LIME accomplishes this task almost like by applying bootstrapping around a prediction. Let's say we have a main black-box model that is trained on a dataset and has produced predictions. In the next section, Director uses a toy dataset where the outcome is the probability of a customer responding to a marketing campaign. Using this example, LIME's objective is to explain the contribution of each feature to the predicted probability for each customer. Using the language in this dataset, LIME works as follows:

For any observation to explain (for any customer's probability to respond), take the customer's data and generate (n) synthetic customers with some perturbations around the customer's feature values (dimensionality reduction to limit the number of features may be needed at this point)
As an intermediate step, calculate the distances between the original customer and the synthetic customers in the perturbed data, and convert the distance into a similarity score to be used as weights (synthetic customers that are closer to the actual customer are assigned larger weights)
Use the main model to predict the outcome in the perturbed data (predict the probability of cancellation for the synthetic customers)
Fit a simpler, explainer, model to the perturbed data (synthetic customers) that explains the outcome (the customer's probability to respond) using a subset of (m) most important features

Note that the weights in Step 2 are input to the model in Step 4. For example, if a LASSO model is used in Step 4, the weights from Step 2 make it a weighted LASSO. Because LASSO serves as a feature selection algorithm, the output of Step 4 will contain only a subset of (m) most important variables. A decision tree can easily replace LASSO and the procedure would be the same.

Formally, LIME would use the following pseudocode when the explainer is a weighted LASSO:

Input: x* - observation to be explained with all features
Input: N  - sample size for the explainer model 
Input: K  - the number of most important features
Input: Similarity - output of a distance function

Let f() is the black-box model and
x' = h(x*) be a version of x* after dimensionality reduction (only if needed)

for i in 1...N {
  z'[i] <- sample_around(x') 
  y'[i] <- f(z'[i])       # prediction for new observation z'[i]
  w'[i] <- similarity(x', z'[i]) 
}
return K-LASSO(y', x', w')

Like most data-driven approaches to model explanation that don't include a conceptual model to guide the process, LIME suffers from a lack of robustness. In addition to the expected sensitivity due to hyperparameter selection, LIME explanations become increasingly unstable as model complexity increases. Perhaps more importantly, the explanations are highly sensitive to the feature values of the original observation (Alvarez-Melis and Jaakkola, 2018). That is, LIME changes its explanations even when the feature values change only slightly (e.g., a customer who is 27.5 years old instead of 28).

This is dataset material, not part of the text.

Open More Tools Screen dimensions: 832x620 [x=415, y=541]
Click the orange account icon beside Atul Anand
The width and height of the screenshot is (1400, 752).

LIME also seems to be (mis)used for global explanations by some aggregation of the individual explanations (value aggregation such as an average and/or rank aggregation such as by taking a majority vote). This creates additional problems, as the absolute value of a feature's contribution is likely to be less informative than its relative importance within a given observation. Moreover, the frequency with which a feature appears in different observations may be due to reasons other than the focus of the explanation (van der Linden et al., 2019). As Ribeiro et al. (2016) themselves point out:

"We note that local fidelity does not imply global fidelity: features that are globally important may not be important in the local context, and vice versa." ²

[1] In the context of interpretability, faithfulness means explaining a model locally around the prediction in such a way that the explanation reflects the observed behavior of a model. It is important to note that faithfulness is different from the plausibility of an explanation. “Plausibility” refers to how convincing the interpretation is to humans, while “faithfulness” refers to how accurately it reflects the true reasoning process of the model (Jacovi and Goldberg, 2020). Plausible but unfaithful interpretation can be dangerous, as we see signs of it in the so-called hallucinations of the large language models.^↩

[2] In this case, the fidelity or faithfulness of an explanation is how accurately the explanation reflects the true reasoning process of a model's prediction (Jacovi and Goldberg 2020).^↩

Director's cut

AI models are often black boxes — highly accurate, but not easily interpretable. This lack of interpretability is a significant hurdle when it comes to building trust in the model and explaining which features most strongly influence the outcome. Take, for example, predicting whether a customer will purchase. It's possible to use a boosted tree model to make highly accurate predictions for each customer. However, if the business objective is to increase the probability of purchase, understanding the individual contributions of each feature to the purchase decision becomes critical. The goal may be to understand how much each feature contributes, on average, to the purchase decisions of all customers. This requires a global understanding of the model. Customers may be prioritizing price, product reviews, a flexible return policy, and/or free shipping. Understanding the ranking of these features will inform the overall strategy. If the goal is to personalize the experience by understanding how much each feature contributes to each customer's purchase decision, we need a local understanding that is specific to each customer.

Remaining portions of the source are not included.